What is Chaos Theory?
This proof is considered one of the foundations of chaos theory. The lack of a deterministic solution to the "three-body problem" means that scientists cannot predict what happens during the close interaction between two orbiting bodies, such as the Earth and the Moon, and a third object approaching them.
But now, 121 years after Poincaré's findings were published, Yonadav Barry Ginat, PhD student from Technion – Israel Institute of Technology, Haifa, and Prof. Hagai Perets claims to have found a complete statistical solution to the problem.
Three Hull Systems
Computer simulations of three-body systems show that they develop in a two-stage process: in the first, chaotic stage, the three bodies are very close together and exert equally intense gravitational forces on each other, therefore constantly changing. We can call this the relative motion of three bodies. Eventually, a celestial body is removed from the system and the two are left to orbit each other in an elliptical, deterministic orbit. If the third object is in a bound orbit, it eventually comes back to the other two, whereupon the first phase begins again.
This three-way dance ends in the second stage when one of the corpses escapes in an untethered trajectory, never to return.
A Drunk Man Walking
While a complete solution to the "three-body problem" is not possible due to the chaotic nature of the process, it is possible to calculate the probability that a triple interaction will end in a certain way – for example, which object will be launched, at what speed, etc.

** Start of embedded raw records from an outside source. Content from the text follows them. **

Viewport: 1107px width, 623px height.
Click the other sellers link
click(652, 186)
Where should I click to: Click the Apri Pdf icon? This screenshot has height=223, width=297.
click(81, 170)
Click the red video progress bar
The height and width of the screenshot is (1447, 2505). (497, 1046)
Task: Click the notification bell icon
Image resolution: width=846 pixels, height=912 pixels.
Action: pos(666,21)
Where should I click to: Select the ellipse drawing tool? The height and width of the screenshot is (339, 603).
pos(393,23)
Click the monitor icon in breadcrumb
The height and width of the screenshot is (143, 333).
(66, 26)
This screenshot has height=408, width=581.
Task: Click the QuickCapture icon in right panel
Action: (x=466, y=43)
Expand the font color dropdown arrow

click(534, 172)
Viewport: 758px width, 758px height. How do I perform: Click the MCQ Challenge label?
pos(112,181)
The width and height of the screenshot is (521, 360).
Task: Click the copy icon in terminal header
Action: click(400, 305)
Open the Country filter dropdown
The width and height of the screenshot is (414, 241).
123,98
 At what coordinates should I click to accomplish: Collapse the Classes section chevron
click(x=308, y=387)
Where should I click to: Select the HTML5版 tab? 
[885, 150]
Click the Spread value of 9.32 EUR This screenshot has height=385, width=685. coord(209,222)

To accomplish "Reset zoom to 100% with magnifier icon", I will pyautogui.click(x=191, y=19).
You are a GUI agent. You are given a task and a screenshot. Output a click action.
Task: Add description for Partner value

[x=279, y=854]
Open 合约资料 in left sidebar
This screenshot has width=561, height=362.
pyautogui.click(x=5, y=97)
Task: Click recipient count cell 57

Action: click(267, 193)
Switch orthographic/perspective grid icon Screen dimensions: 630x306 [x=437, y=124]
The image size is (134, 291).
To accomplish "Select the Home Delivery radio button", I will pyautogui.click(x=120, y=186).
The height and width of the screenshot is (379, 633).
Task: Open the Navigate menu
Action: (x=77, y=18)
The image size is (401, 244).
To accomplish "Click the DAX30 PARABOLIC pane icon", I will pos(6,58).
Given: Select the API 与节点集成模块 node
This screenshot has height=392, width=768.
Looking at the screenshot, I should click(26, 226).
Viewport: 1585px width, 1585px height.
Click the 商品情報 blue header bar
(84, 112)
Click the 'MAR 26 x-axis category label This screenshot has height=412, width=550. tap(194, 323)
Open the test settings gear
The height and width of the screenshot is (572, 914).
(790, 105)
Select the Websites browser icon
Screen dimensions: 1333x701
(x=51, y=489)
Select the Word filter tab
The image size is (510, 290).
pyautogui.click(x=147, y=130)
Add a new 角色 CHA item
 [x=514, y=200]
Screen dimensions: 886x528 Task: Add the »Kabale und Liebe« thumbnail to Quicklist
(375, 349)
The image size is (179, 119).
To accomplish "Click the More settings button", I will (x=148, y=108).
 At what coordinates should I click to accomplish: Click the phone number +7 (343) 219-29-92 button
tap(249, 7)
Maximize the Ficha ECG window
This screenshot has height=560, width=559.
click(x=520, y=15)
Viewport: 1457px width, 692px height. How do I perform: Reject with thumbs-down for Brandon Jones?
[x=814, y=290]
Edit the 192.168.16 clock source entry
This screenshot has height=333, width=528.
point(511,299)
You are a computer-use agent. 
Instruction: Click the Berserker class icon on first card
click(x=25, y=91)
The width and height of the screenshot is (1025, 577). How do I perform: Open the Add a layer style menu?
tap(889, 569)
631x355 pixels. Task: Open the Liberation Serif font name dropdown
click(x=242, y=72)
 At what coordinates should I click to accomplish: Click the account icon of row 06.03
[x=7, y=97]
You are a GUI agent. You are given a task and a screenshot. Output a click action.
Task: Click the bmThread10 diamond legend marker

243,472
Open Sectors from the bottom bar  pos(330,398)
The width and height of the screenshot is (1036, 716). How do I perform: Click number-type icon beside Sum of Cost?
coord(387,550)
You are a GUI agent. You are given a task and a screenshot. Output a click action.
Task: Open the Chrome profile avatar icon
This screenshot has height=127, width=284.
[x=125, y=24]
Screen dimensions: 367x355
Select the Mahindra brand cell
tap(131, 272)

Over the years, solutions using different methods have been proposed to arrive at a calculation of this probability as accurately as possible.
Two researchers from Technion's physics department have used tools from a branch of mathematics known as random walk theory, sometimes referred to as the "drunk's walk," since mathematicians began studying how drunk people move. Since a drunkard apparently took every step at random, mathematicians understood it as a random process. However, it is possible to estimate, for example, the distance a drunk will travel after a few steps (this is a statistical solution that results in an average distance of about 10 steps from the starting position for every hundred steps taken).
The ternary system basically behaves similarly: like a drunkard's walk, after phase 1 has taken place, an object is thrown randomly, returns, etc. into a ditch).
Rather than predicting the true outcome of each three-body interaction, Ginat and Perets calculated the probability of each possible outcome at each stage of the interaction and then combined all the individual stages using random walk theory to calculate the final probability of each.
The two began considering the random walk model in 2017 when Ginat was an undergraduate in one of Perets' lectures and was writing an essay on the three-body problem. Their solution was recently published in the journal Physical Review X.
According to Perets, “This is a big challenge to understand any situation where there are high-density star clusters. There was no solution until the 1970s. However, with advances in computing power, numerical solutions have been tried” – that is, by throwing the data into the simulation and seeing what happens.